MIAL defers Rs 2,000-crore bond offering over unfavourable market

GVK group-backed Mumbai International Airport (MIAL) has postponed plans for its Rs 2,000-crore bond offering and also deferred refinancing of some of its loans. According to India Ratings (Ind-Ra), MIAL has deferred its bond issue owing to unfavourable market conditions. 

Ind-Ra has downgraded the rating assigned to term loans from ‘AA-’ to ‘A+’. Officials with bond arrangers said the bond market has been volatile. It is a tad unfriendly on credit issuance (bonds and loans). People have apprehensions and there is no clarity on how the environment is likely to be in the coming months.

Many players in the infrastructure sector are over leveraged. There is difficulty in terms of getting investors’ conviction in the environment where a lot of companies have not been able to meet their obligations. 
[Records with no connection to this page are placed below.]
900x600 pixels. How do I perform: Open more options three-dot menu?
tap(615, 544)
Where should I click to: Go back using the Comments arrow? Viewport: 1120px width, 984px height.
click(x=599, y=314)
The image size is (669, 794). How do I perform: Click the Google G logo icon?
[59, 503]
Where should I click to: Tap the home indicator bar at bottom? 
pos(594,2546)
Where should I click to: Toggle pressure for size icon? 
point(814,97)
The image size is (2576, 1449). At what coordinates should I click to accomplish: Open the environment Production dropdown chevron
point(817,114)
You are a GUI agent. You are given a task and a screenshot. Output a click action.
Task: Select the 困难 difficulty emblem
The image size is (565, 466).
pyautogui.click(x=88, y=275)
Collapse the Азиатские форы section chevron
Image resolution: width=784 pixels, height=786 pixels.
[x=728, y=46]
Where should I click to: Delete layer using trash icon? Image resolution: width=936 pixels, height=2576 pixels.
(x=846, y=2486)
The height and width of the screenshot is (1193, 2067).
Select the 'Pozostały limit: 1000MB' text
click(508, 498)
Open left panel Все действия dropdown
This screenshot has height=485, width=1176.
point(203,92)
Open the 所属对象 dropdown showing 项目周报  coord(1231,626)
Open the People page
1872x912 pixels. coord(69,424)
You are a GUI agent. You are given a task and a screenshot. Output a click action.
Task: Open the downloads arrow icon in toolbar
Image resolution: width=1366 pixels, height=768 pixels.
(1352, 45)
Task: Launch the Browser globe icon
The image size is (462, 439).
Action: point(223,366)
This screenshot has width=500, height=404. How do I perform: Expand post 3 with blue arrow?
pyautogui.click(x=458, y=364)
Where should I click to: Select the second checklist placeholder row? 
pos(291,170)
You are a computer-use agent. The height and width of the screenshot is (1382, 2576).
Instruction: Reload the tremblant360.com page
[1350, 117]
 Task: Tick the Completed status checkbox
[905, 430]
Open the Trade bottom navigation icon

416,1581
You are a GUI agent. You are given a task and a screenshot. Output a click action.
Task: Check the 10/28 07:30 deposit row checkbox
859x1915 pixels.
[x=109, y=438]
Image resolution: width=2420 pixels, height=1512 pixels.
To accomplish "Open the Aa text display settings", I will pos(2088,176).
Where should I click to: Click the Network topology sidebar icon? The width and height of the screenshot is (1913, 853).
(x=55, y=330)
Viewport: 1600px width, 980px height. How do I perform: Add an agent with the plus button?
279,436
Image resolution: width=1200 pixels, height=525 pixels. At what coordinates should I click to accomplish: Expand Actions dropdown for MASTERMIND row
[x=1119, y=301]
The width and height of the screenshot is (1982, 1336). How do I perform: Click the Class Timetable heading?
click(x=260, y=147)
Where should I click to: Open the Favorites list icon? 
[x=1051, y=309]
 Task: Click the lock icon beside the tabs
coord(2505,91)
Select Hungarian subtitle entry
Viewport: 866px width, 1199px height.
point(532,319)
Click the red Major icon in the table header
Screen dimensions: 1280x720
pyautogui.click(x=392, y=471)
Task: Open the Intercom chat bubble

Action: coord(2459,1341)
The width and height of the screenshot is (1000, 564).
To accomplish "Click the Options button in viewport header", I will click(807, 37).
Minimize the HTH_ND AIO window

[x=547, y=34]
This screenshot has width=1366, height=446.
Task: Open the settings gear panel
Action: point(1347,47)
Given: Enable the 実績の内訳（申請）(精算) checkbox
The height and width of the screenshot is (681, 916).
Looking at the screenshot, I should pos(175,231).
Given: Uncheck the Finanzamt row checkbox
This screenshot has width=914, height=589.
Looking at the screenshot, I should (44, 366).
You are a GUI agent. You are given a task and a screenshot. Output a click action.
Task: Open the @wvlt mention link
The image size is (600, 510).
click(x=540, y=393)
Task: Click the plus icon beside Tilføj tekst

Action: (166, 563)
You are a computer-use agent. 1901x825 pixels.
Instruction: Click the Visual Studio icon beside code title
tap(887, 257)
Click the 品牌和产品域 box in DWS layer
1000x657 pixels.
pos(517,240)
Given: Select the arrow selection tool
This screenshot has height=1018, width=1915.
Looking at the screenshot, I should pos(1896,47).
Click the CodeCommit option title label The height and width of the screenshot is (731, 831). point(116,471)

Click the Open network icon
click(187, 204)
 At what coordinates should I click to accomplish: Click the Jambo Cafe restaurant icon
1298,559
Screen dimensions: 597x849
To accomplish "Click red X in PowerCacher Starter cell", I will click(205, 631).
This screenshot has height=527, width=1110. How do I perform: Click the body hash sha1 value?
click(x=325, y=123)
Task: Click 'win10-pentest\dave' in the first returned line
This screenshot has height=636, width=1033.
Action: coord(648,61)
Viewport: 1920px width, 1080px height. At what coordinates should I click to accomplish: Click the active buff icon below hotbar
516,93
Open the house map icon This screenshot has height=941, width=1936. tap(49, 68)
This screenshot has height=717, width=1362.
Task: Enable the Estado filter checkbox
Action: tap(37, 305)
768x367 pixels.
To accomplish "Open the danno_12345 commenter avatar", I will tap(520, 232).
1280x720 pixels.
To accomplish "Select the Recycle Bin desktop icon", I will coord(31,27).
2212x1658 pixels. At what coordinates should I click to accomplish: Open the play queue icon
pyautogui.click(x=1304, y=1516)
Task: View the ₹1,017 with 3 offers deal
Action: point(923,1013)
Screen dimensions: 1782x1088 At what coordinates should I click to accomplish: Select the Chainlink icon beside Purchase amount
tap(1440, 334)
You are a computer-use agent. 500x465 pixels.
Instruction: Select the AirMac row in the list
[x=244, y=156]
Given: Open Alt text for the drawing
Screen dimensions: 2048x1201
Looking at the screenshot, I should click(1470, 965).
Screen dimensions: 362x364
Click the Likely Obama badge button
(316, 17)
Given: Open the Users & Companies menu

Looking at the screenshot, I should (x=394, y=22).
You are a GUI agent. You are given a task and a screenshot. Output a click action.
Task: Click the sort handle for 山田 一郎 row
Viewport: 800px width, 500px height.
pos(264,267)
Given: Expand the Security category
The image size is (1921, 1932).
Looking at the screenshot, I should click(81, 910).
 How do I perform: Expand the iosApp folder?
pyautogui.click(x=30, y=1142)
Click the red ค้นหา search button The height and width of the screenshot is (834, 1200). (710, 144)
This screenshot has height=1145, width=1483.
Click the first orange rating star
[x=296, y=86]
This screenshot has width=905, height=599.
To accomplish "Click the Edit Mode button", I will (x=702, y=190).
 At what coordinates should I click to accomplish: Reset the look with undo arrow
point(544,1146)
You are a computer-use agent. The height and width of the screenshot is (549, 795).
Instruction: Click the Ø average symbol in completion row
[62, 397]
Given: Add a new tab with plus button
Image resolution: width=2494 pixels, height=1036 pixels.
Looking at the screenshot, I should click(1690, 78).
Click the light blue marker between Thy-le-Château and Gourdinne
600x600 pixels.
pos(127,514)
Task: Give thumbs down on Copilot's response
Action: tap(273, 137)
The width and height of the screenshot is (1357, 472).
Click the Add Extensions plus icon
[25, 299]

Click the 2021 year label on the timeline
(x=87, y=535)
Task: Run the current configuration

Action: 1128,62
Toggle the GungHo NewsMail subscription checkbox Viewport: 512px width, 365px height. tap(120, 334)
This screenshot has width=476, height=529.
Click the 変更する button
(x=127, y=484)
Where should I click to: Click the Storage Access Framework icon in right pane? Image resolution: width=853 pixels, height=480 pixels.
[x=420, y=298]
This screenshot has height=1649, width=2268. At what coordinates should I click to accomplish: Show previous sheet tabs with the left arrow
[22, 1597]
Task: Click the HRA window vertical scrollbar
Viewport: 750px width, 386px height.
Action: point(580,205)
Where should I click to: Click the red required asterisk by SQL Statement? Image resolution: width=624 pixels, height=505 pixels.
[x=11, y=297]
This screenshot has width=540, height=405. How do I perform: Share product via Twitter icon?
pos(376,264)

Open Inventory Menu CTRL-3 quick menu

The market is unfavourable so far as credit is concerned. This has impacted plans for investment grade companies also, they added. The company is in the infrastructure space.  Ind-Ra said MIAL had planned to refinance a portion of the loan to meet cash requirements for both capex and Navi Mumbai International Airport equity. This plan, too, has been deferred, leading to compressed liquidity and weakening of forward-looking coverage ratios.

Earlier this week, the rating agency had cut the rating for MIAL’s term loans over erosion in built-up liquidity caused by factors like delays in real estate monetisation. The rating action also reflected higher-than-estimated capital expenditure and higher-than-projected equity injection in NMIAL. MIAL is the promoter of the upcoming New Mumbai International Airport.

The rating has been placed under rating watch with negative (RWN) implications. MIAL is yet to respond to queries sent by Business Standard.

Delay in refinancing a portion of the debt through a bond against the original plan also reduces the financial flexibility. The RWN reflects MIAL’s weakened liquidity position and dependence on real estate monetisation for future capex.

The downgrade on term loans against real estate deposits reflects significant risk on repayment of loans due in August and September. The RWN reflects MIAL’s weakened liquidity position to manage the repayment of Rs 284-crore real estate deposit loans in September 2019.

MIAL had to take on the extra burden of supporting work on the upcoming Navi Mumbai airport. Against the original plan (Rs 5,55 crore and capex of Rs 233 crore), an additional equity of Rs 350 crore was injected into NMIAL. It also incurred an additional capex of Rs 521 crore in FY19.

Partial closure of the runway for re-carpeting and overlay work in February and March 2019 combined with the shutting down of Jet Airways’ operations have exerted pressure on the cash flows of MIAL.